Selection:
This would still be risky to ship for us as it means the whole layer of logic dedicated to the grandpa-issued reorg was not used for a while now and may contain bugs or just be broken cause of being stale...

We'll think about how to test this. So far we have thought about replicating the scenario of having 1k+ validators on our load-test facilities - but in our prior load tests we haven't seen the finality stalls like we see in the live chain; that might be due to not running for enough time, or due to other conditions - so it unlikely we'll have an accurate test for this in the load testing environment.

Any thoughts on how to trigger this bug in the live-like environment?

andresilva commented 1 month ago

I think besides any significant changes to make sure the issue happens (e.g. changing vote logic to make sure validators vote on abandoned forks explicitly), the easiest way would be to make forks more likely to happen and hence make it more likely for the issue to surface. I think changing https://github.com/humanode-network/humanode/blob/master/crates/humanode-runtime/src/constants.rs#L49 to (1, 1) should make forks more prevalent, reducing block time might also help.

This shouldn't be changed on any live chain though, since these parameters can't be changed dynamically. You'd need to bootstrap a new test chain.

Extracted material:

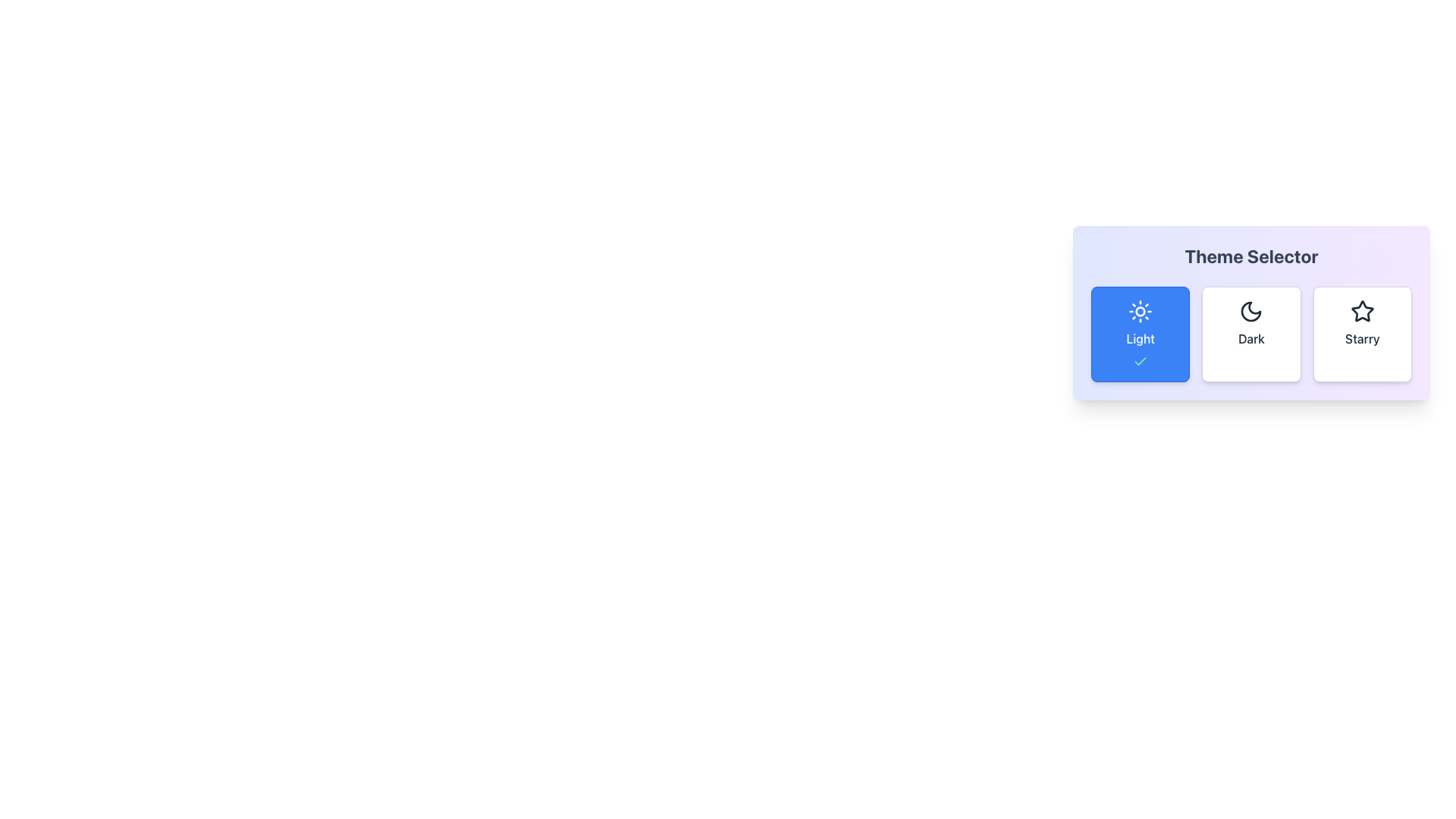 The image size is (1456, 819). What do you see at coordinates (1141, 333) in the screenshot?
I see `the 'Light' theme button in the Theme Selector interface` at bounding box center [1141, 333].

---

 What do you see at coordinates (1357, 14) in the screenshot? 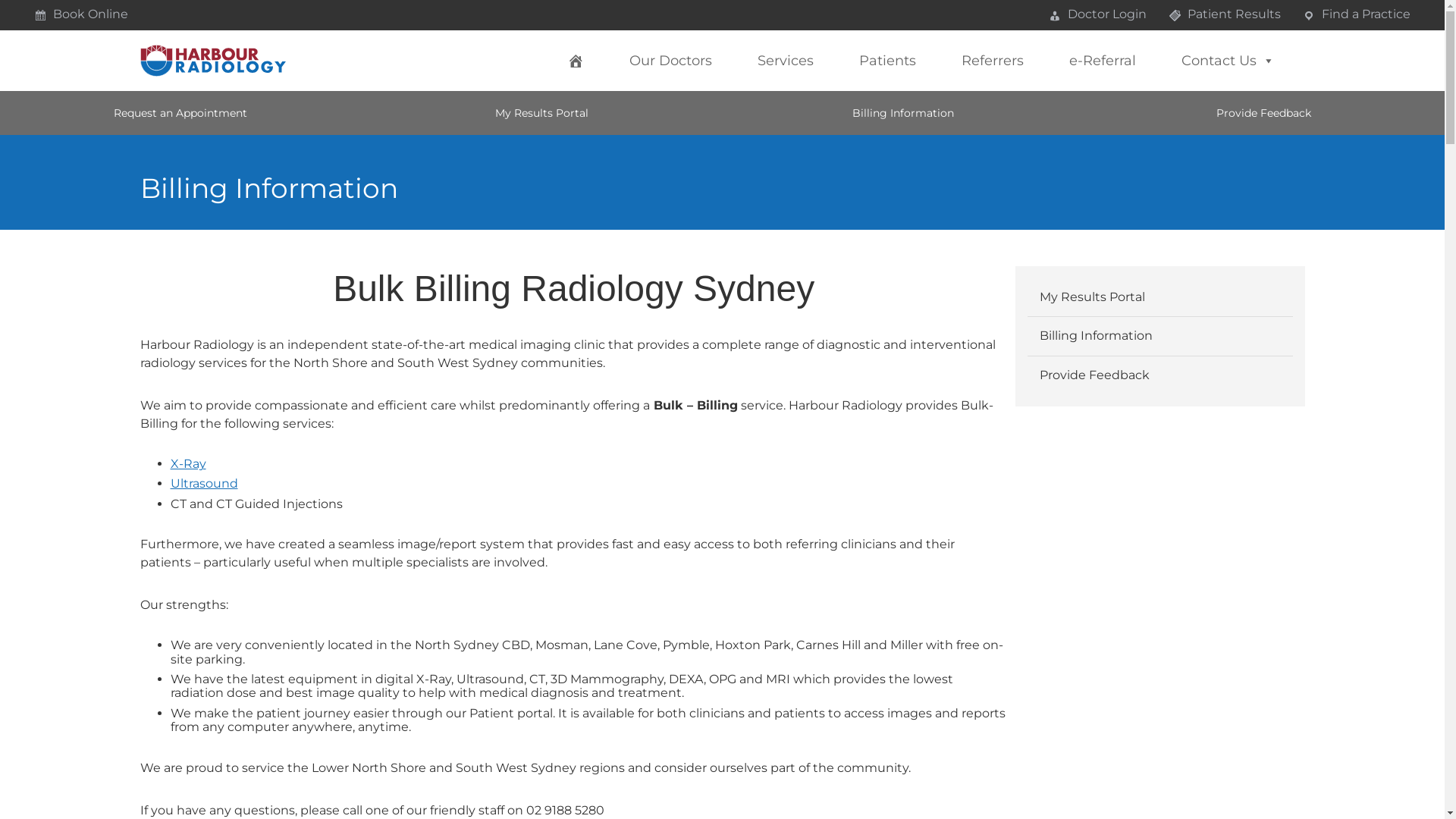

--

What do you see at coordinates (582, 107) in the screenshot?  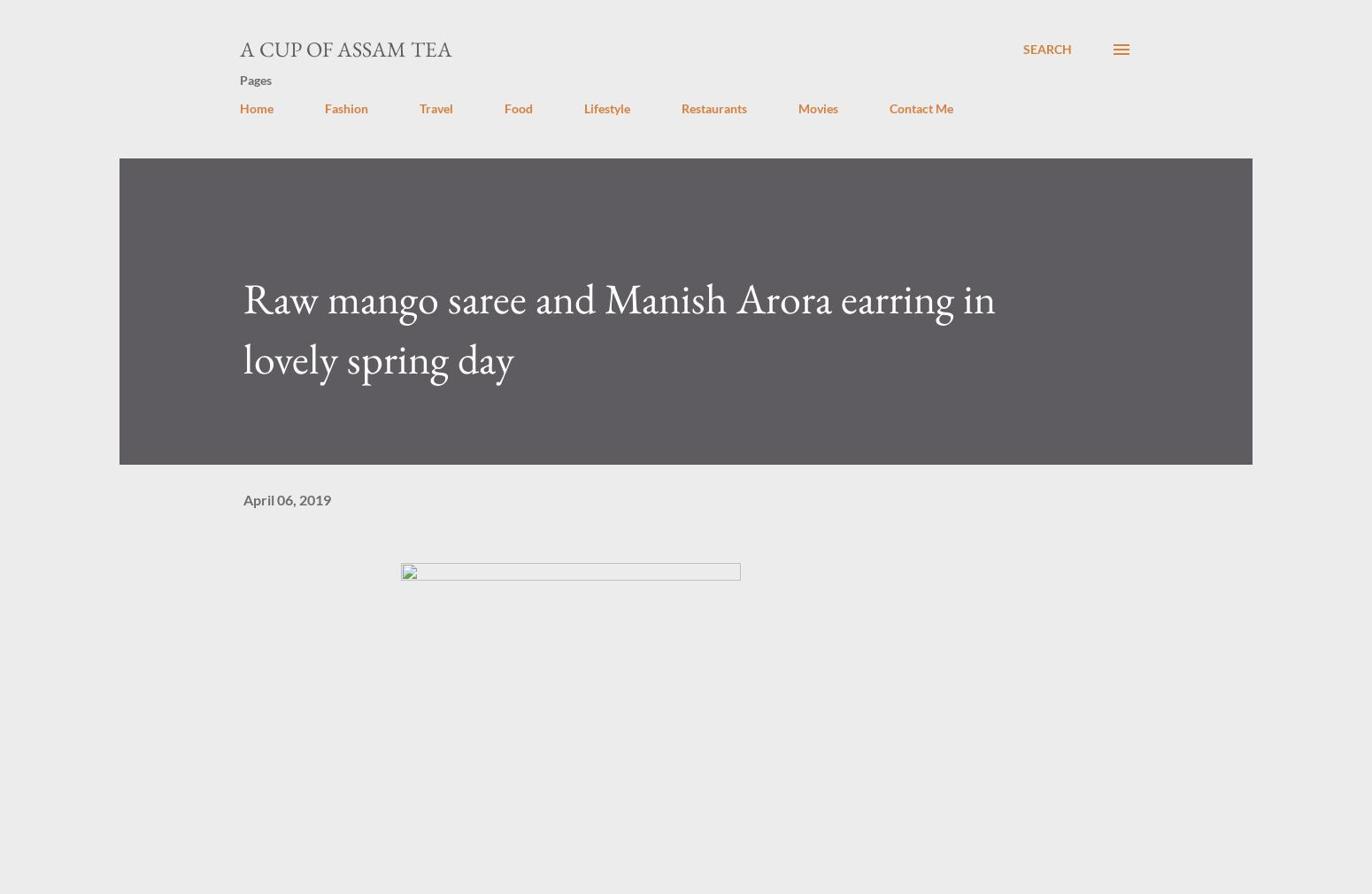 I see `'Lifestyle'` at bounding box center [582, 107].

Requirement 1: In the thread on finality stalls, what value does andresilva suggest setting the linked constant to so that forks become more prevalent?
Requirement 2: In the finality-stall thread, rewrite the part that opens with the words containing "This would still" and closes with "the live-like environment?", changing "finality stalls" to "consensus halts".

Written reply 1: (1, 1)

Written reply 2:
This would still be risky to ship for us as it means the whole layer of logic dedicated to the grandpa-issued reorg was not used for a while now and may contain bugs or just be broken cause of being stale...

We'll think about how to test this. So far we have thought about replicating the scenario of having 1k+ validators on our load-test facilities - but in our prior load tests we haven't seen the consensus halts like we see in the live chain; that might be due to not running for enough time, or due to other conditions - so it unlikely we'll have an accurate test for this in the load testing environment.

Any thoughts on how to trigger this bug in the live-like environment?